Atanu Mukherjee's directorial debut simmers with high craft and some wonderful storytelling.

Recently, Martin Scorsese spoke up against the habit of audiences and of critics to classify films into genres and by box-office numbers. By the great director's definition, Atanu Mukherjee has delivered a work of cinema that is both engrossing and artistic.

The story begins with the death of Diwakar Mathur (Manoj Bajpayee), a businessman who owns a leather-cleaning factory. While his wife (Smita Tambe) gets on with the official work after the death, his son Dhruv (Adarsh Gourav) is not so pleased.

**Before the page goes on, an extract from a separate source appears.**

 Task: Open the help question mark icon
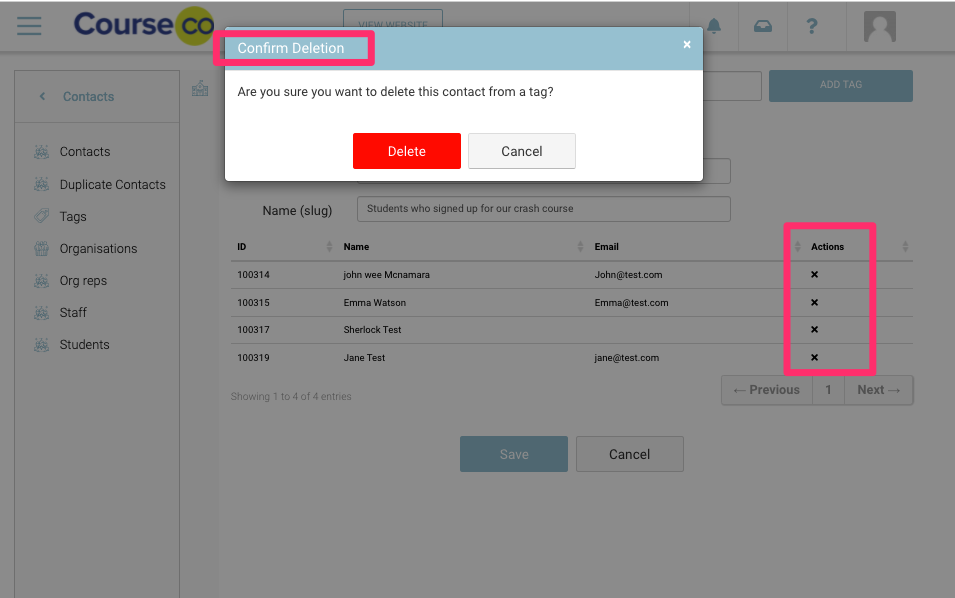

A rebellious teenager, Dhruv is antsy, angry and constantly in search of something that would reconcile him with his dead father. He soon learns of Diwakar's Saudi Arabia-based partner (Kumud Mishra) and the money-laundering saga that Diwakar seems to be caught up in. This convinces Dhruv that the death was no accident, but no one is willing to offer him an answer.

The film is a wonderful piece of cinema that unravels slowly with each scene. There also lies the first problem of Mukherjee's film. The pace, while suitable to the plot development, is often so slow that it exhibits a feeling of pretentiousness.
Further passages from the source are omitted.